A class of college sophomores preparing to enter the education field were asked who had been their favorite teacher and why. Every student could immediately name a teacher and explain how that teacher had made learning come alive. It wasn’t the personality of the teacher that was most important; it was the extra lengths to which the teacher went to make learning meaningful and relevant to students’ lives. And maybe even more importantly, the students really learned a lot from those teachers.
Live event learning (LEL) is a pedagogical approach that can make learning come alive for your students and support real and lasting learning. A few examples:
In a fourth-grade reading class the teacher blindfolds all the students and puts them through a series of activities in order for the students to comprehend the circumstances of a story’s main character who becomes blind.
When learning about the Civil War, a fifth-grade class visits a cemetery to see the gravestone of a Civil War veteran and then interviews a living descendant.
When studying forces of flight, a seventh-grade class compares the wing shapes and spans of airplanes at the local airport.
LEL is the intentional teaching process of bringing in a live experience that is related to the content or skill being taught.
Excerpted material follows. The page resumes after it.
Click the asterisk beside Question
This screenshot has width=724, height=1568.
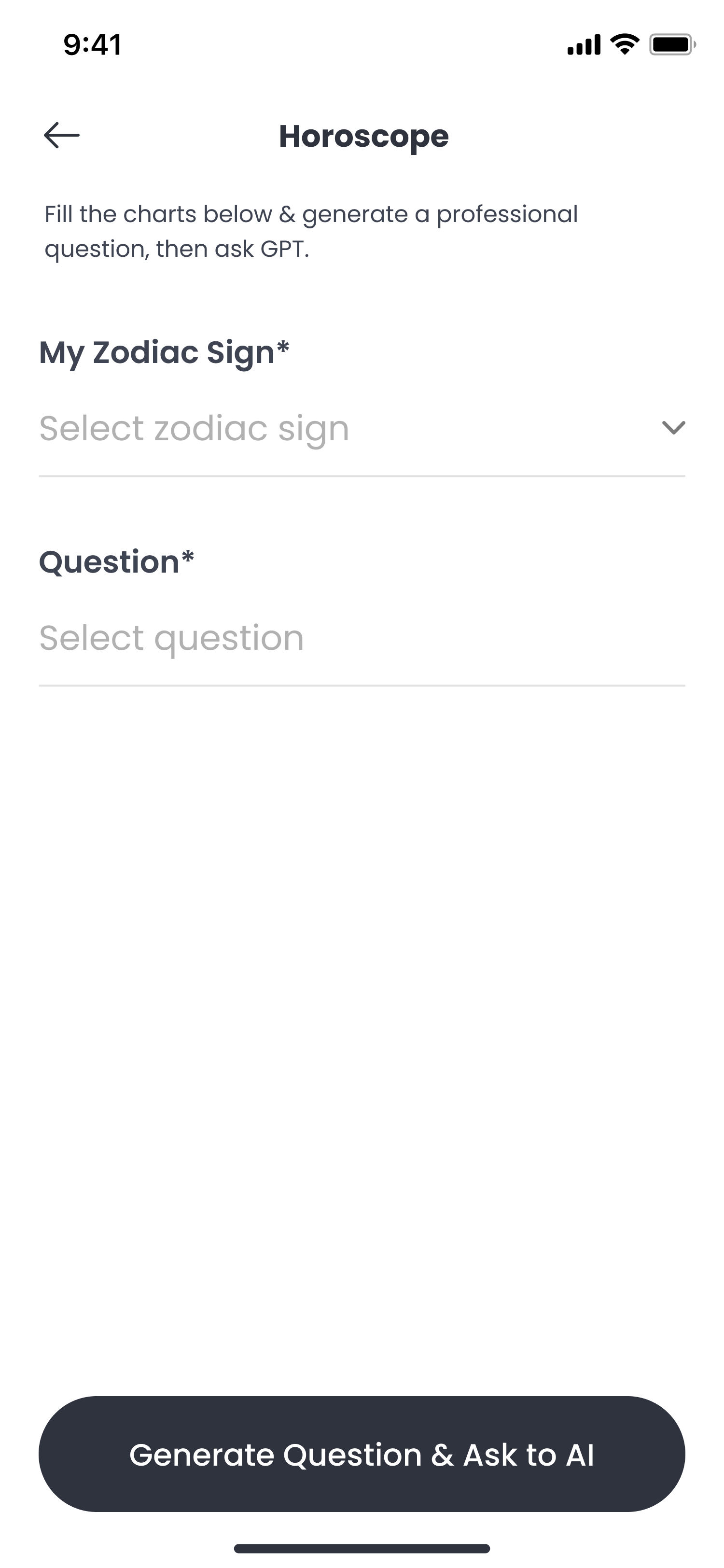[x=187, y=557]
LEL can happen outside the school on field trips, inside the classroom in dramatic role playing, or at home as part of recommended parent/child activities. LEL brings a sense of immediacy to learning, stirring real emotions, causing authentic reactions, and creating personal relevance.
Maximize Your Favorite Field Trips
You may already have on your schedule some favorite places to which you take your students each year—the fire station, the zoo, or the nature center. With planning, these regular events can become powerful cross-curricular learning experiences. For instance, if you were taking your class to the local cemetery, you could add/subtract ages of the deceased, create timelines, research causes of death, analyze ethnic backgrounds, interpret headstone epitaphs, make up stories, or identify geometric shapes on monuments. Have the students imagine and write out biographies or news stories using the names and time periods. Can you find actual family histories for people in the cemetery in the local library?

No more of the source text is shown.